Action item:
Each line below that includes the word "Active" is to be reported.

*** Block opens ***

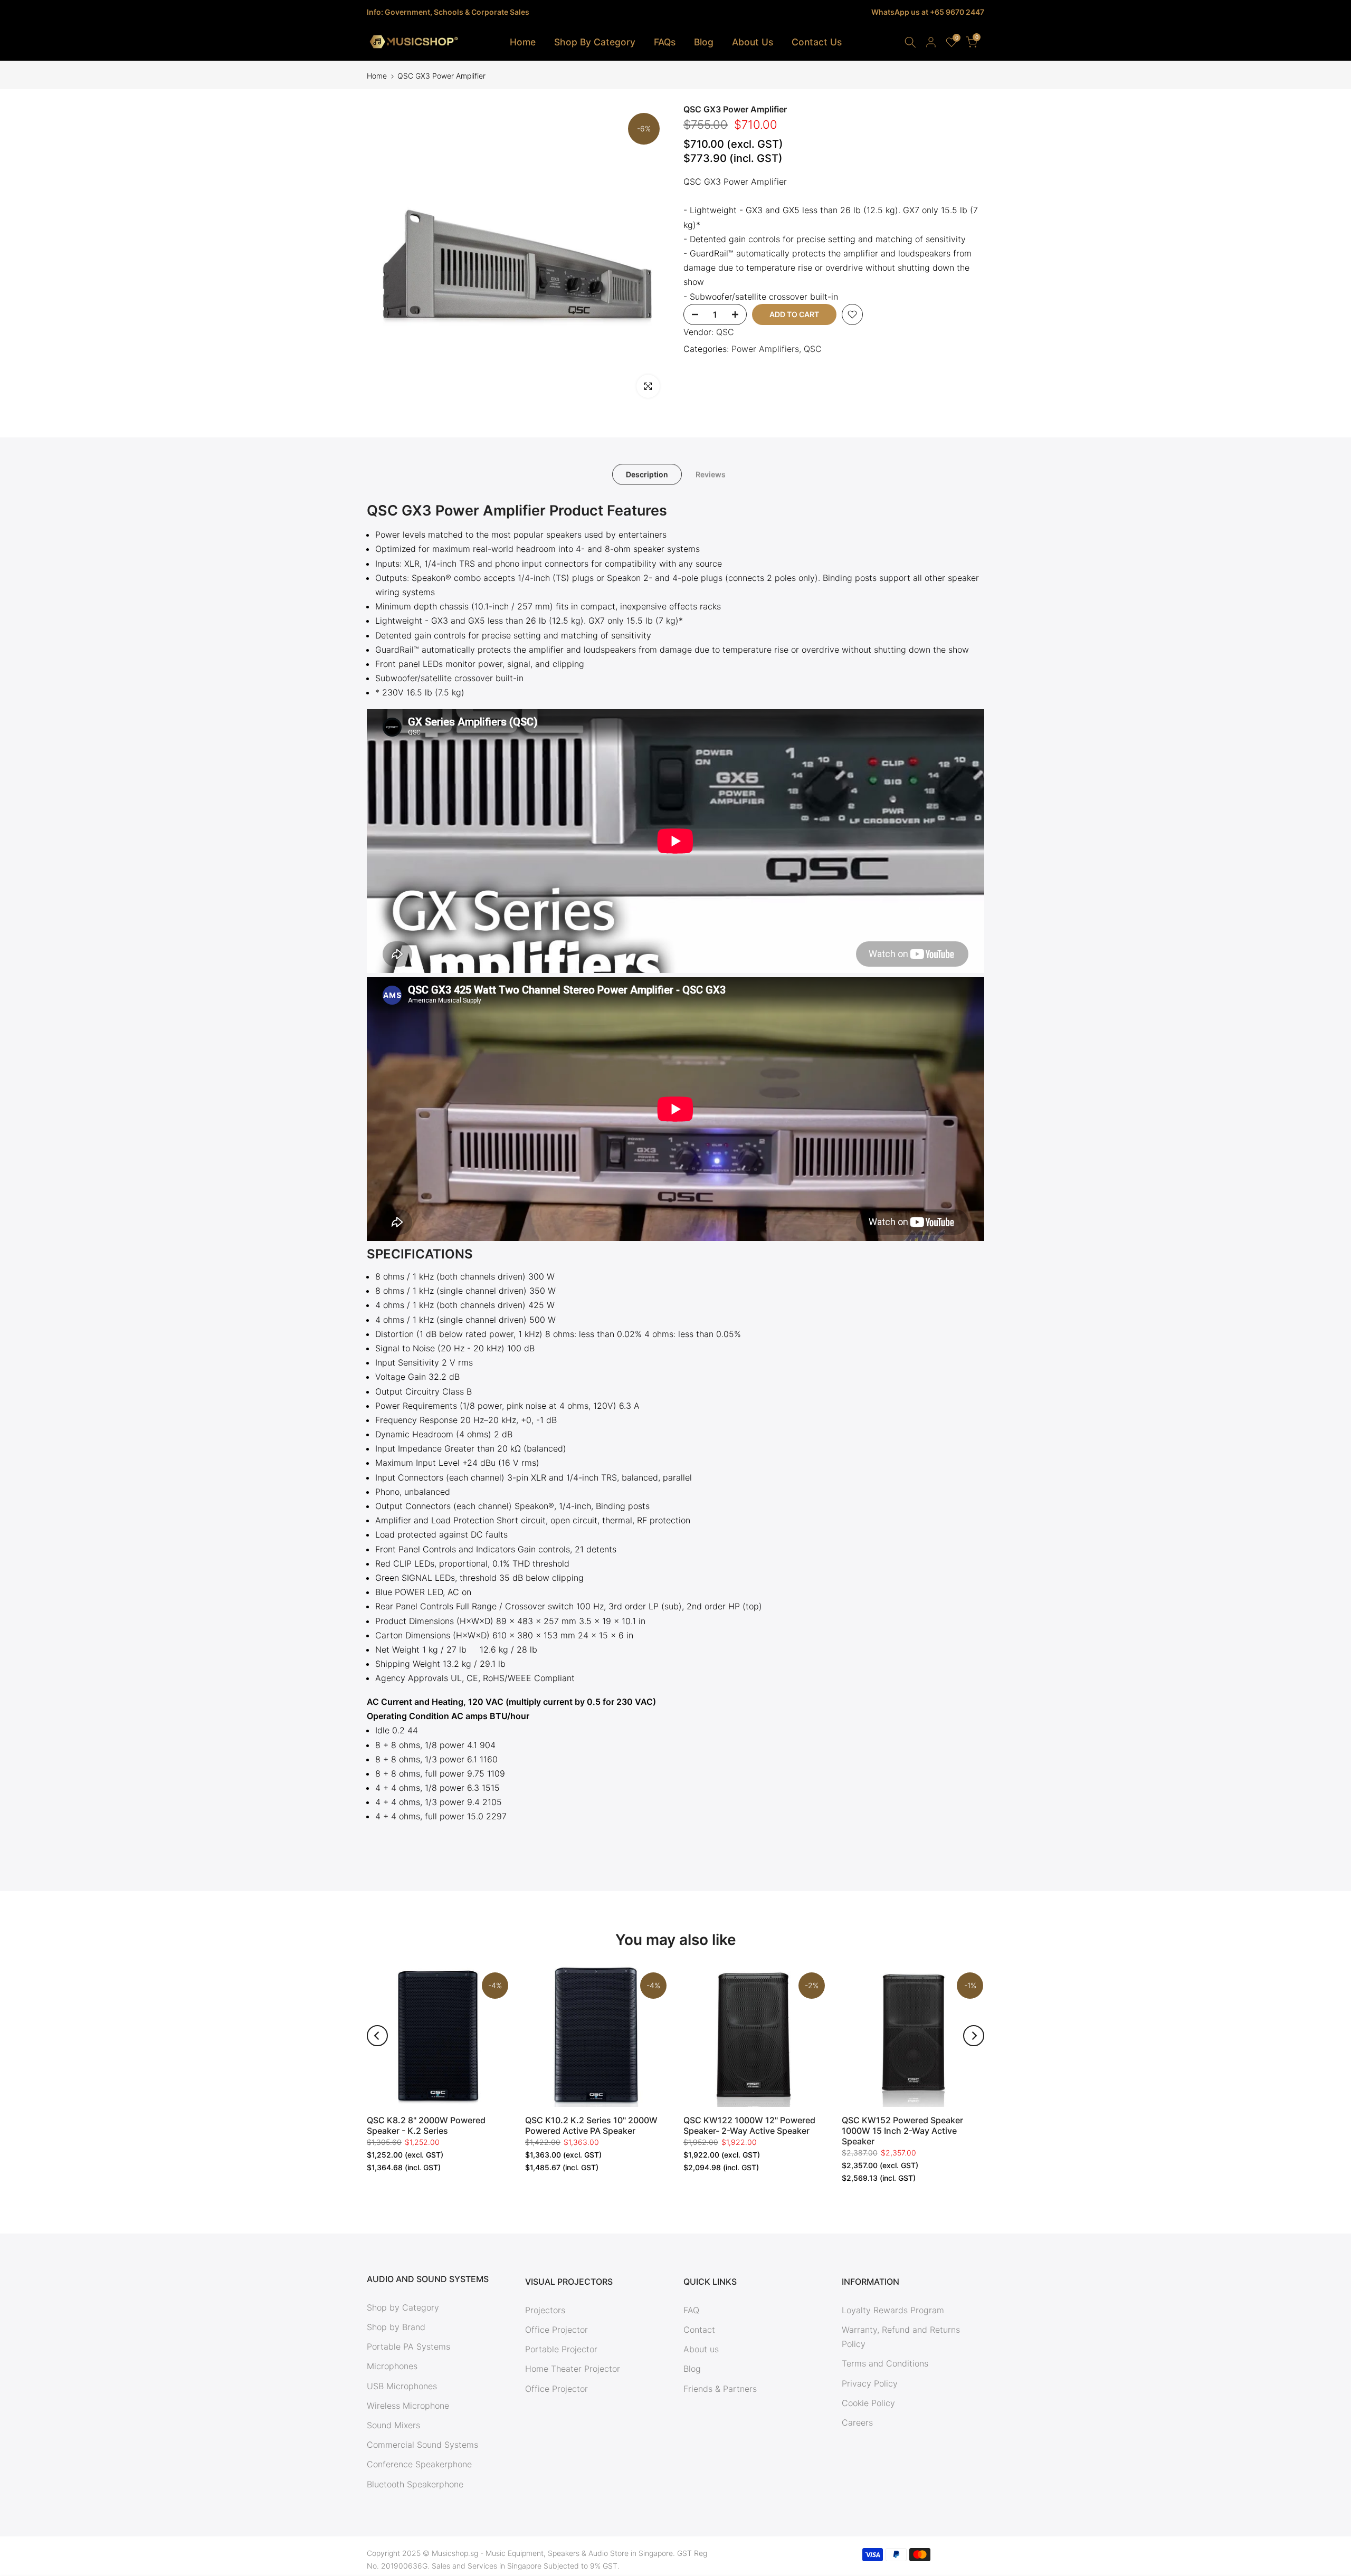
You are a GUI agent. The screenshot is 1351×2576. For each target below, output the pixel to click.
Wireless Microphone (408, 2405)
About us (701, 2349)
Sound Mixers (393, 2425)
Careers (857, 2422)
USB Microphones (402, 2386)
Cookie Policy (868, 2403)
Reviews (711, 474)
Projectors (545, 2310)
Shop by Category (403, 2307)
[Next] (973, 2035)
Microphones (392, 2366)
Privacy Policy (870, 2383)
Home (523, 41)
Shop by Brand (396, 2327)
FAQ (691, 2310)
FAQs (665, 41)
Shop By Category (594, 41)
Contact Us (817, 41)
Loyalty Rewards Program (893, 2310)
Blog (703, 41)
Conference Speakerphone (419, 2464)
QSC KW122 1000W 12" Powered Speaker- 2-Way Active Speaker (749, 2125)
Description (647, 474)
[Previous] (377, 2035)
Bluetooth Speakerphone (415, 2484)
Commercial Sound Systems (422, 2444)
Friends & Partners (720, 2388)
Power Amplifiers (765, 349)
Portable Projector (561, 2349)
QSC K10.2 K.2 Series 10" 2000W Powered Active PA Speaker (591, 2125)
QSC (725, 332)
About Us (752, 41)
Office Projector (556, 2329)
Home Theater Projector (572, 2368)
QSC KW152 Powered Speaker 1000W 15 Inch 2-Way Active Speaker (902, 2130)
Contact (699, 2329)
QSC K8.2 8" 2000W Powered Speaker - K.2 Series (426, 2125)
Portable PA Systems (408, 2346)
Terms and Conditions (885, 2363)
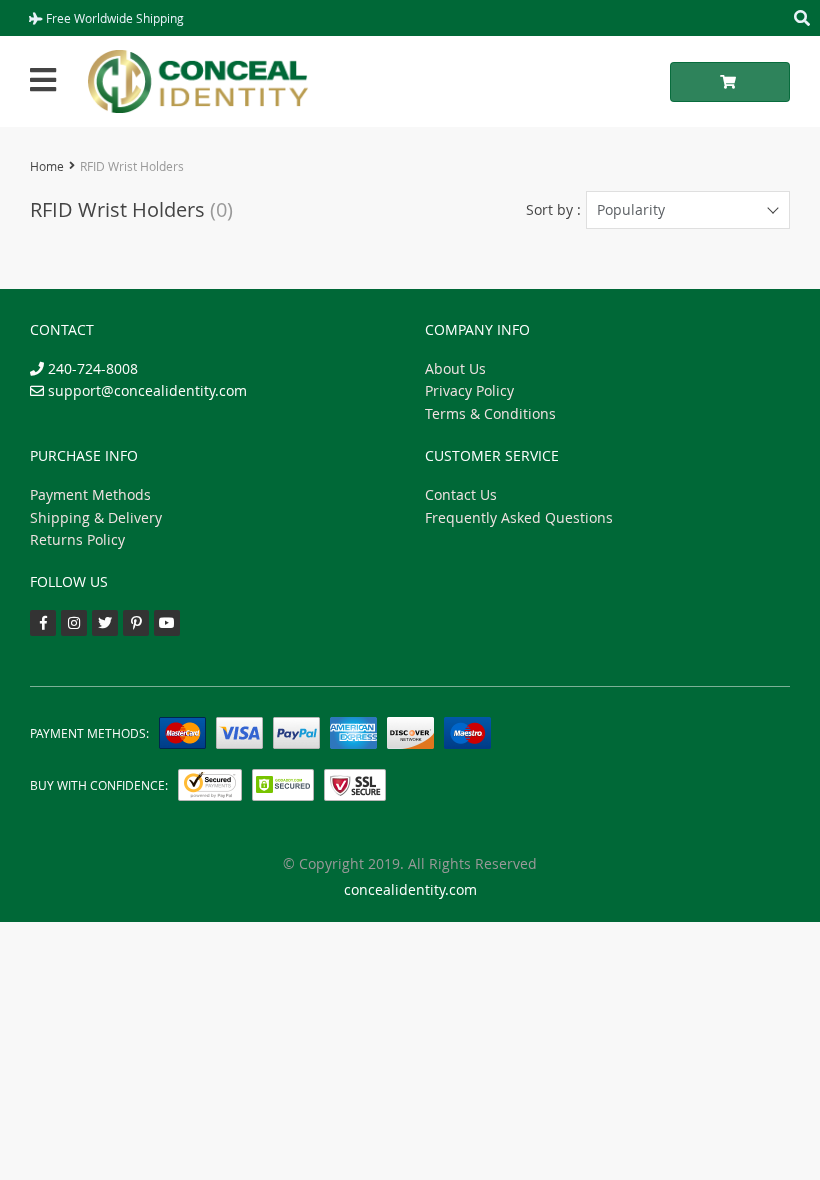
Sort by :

*** Block closes ***

The completed task:
QSC KW122 1000W 12" Powered Speaker- 2-Way Active Speaker (749, 2125)
QSC K10.2 K.2 Series 10" 2000W Powered Active PA Speaker (591, 2125)
QSC KW152 Powered Speaker 1000W 15 Inch 2-Way Active Speaker (902, 2130)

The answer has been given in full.